Ni este ni su hermano don Fernando habian vuelto de la expedicion á que habian salido con Miguel Lopez, ni se sabia nada absolutamente por sus allegados de ninguno de los tres.
La única persona que parecia afectarse con esta ausencia, era doña Isabel de Córdoba y de Válor.
En cuanto á doña Elvira, apenas se la veia á las horas del comer y del rezar, y despues se encerraba en la habitacion de su esposo.
Doña Isabel sabia lo que significaba aquel encierro: sufria y callaba.
En cuanto á los bultos que rondaban el palacio de don Diego, forzoso nos será decir que uno de ellos era el walí Harum el Geniz, el terrible monfí, el confidente de Yaye en cuanto á las mejicanas, el que se habia encargado de seguirlas y averiguar su paradero.
Harum, cumpliendo su cometido, habia averiguado que el capitan estropeado y las dos mujeres del carro habian parado en un casaron del Albaicin, situado en la parroquia de San Gregorio el alto, y cuyo huerto lindaba con el jardin de la casa de don Diego de Válor.
El capitan y las dos damas permanecian sin duda en aquel casaron, puesto que Harum veia salir todas las mañanas al estropoado con una cesta, y volver á poco con un muchacho cargado con la cesta llena de provisiones: el capitan daba algunos maravedises al muchacho, y le despedia hasta el dia siguiente. Despues entraba en la casa, abriendo la puerta por sí mismo; no volvia á salir hasta el anochecer, y permanecia en la calle hasta cerca de la media noche.
Harum no vió jamás abiertas las ventanas de aquella casa ni de dia ni de noche, ni entrar ó salir mas persona que el estropeado.
Por consecuencia, morando allí el capitan, era probable que morase allí tambien la doncella morena y hermosa de los cabellos negros y rizados.
Harum se habia dicho:
– El poderoso emir me manda averiguar el paradero de esa doncella: luego esa doncella le interesa: es verdad que no se sabe por ahora dónde para el emir, y que le andamos buscando; pero cuando menos lo pensemos parecerá, y si para entonces le tengo yo aclarado este asunto, sin duda que no me irá mal: entre ellos median prendas, puesto que el magnífico emir me encargó con todo el empeño de un enamorado que procurase dar con ella: procuremos, pues, burlar la vigilancia de ese capitan, y ponernos frente á frente de la hermosa dama.

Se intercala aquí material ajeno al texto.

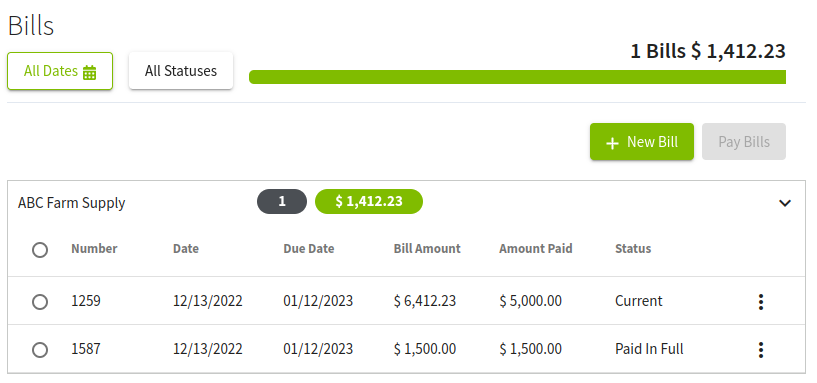817x383 pixels.
Task: Collapse the ABC Farm Supply group chevron
Action: point(785,203)
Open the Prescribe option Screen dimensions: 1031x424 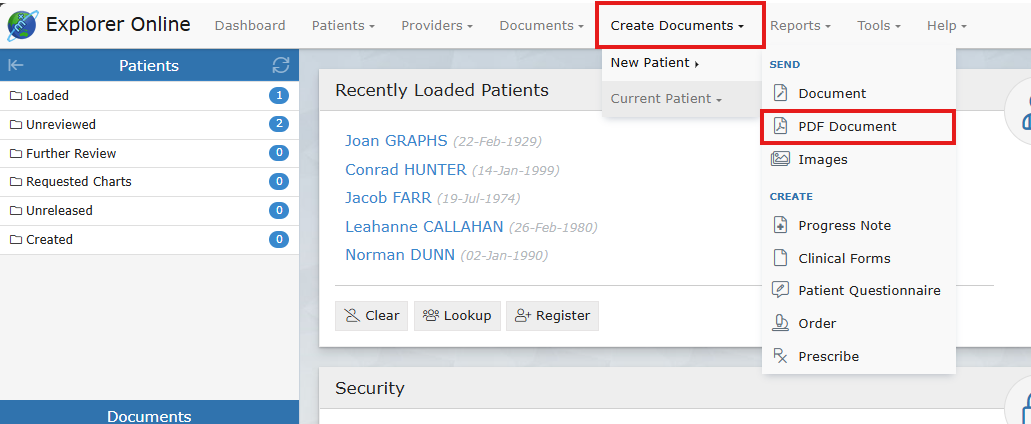[828, 357]
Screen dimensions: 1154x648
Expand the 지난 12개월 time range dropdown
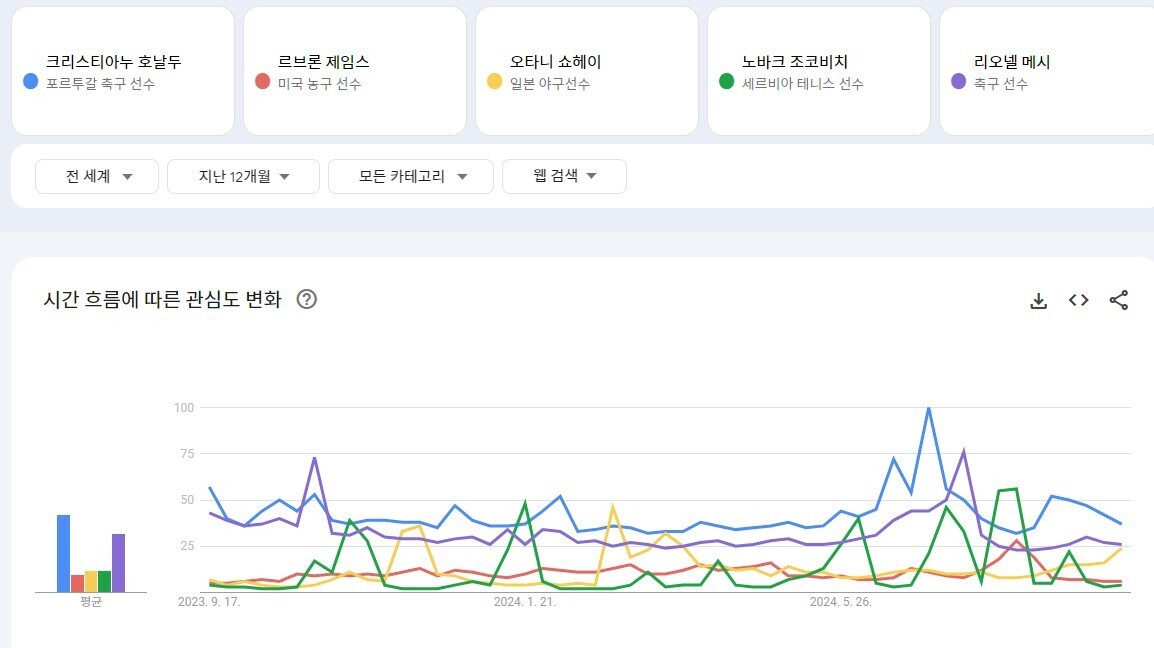pyautogui.click(x=243, y=176)
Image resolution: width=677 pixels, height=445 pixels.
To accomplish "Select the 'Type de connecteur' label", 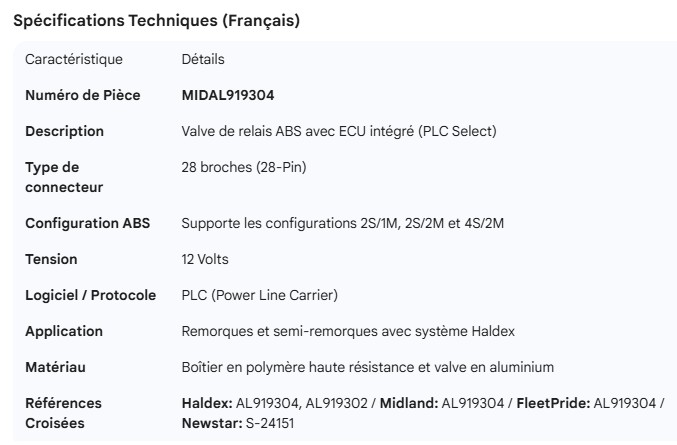I will pos(65,177).
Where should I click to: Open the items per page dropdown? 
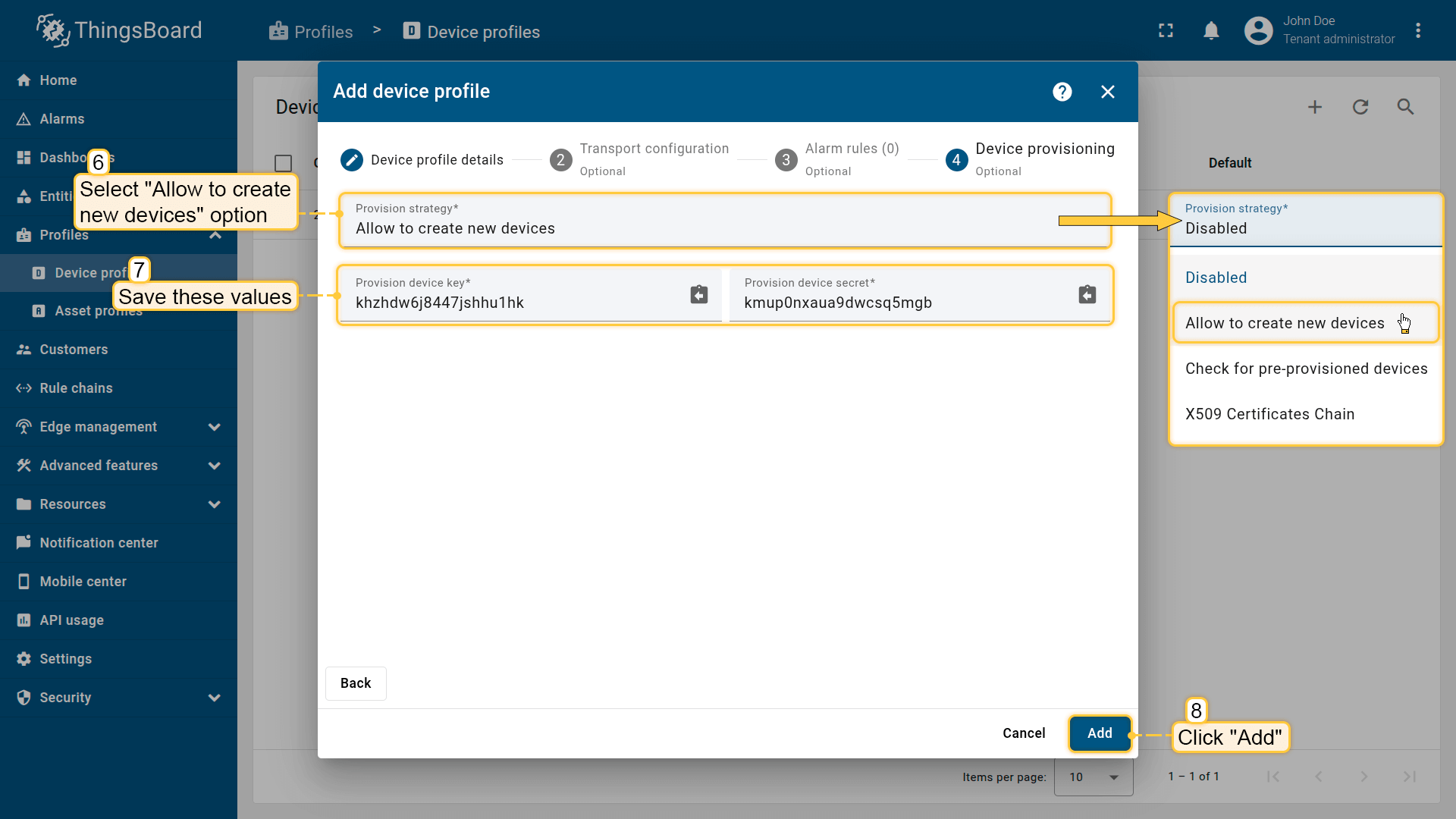(1093, 777)
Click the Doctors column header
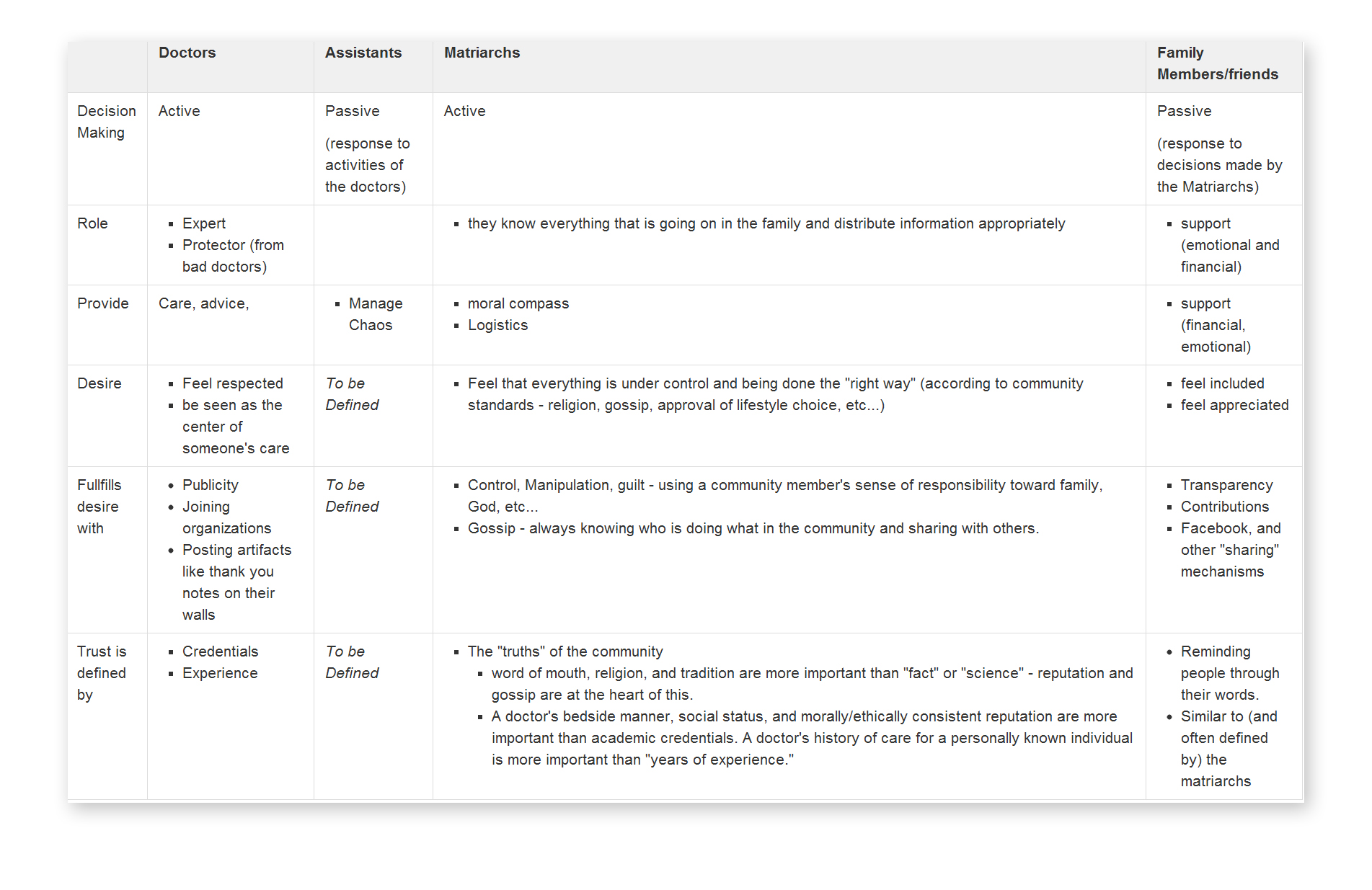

Harum, pues, se dedicó con toda su actividad y con toda su inteligencia al asunto que se le habia encomendado.
Dióse á espiar de la manera mas cauta del mundo al estropeado, y no solo él, sino algunos de sus muchos conocidos del Albaicin. Es de advertir que los monfíes hacian todos un doble papel: no habia ninguno de ellos que no tuviese parientes y amigos; ya fuese en las villas de la Alpujarra, ya en la ciudad de Granada. Con mucha frecuencia iban y venian á las poblaciones, y aun vivian en ellas: entonces se asemejaban á los moriscos, y como ellos tenian un nombre cristiano, y como ellos se mostraban sumisos y obedientes al rey, á su capitan general y á sus justicias: pero cuando los monfíes estaban en las poblaciones, era para espiar.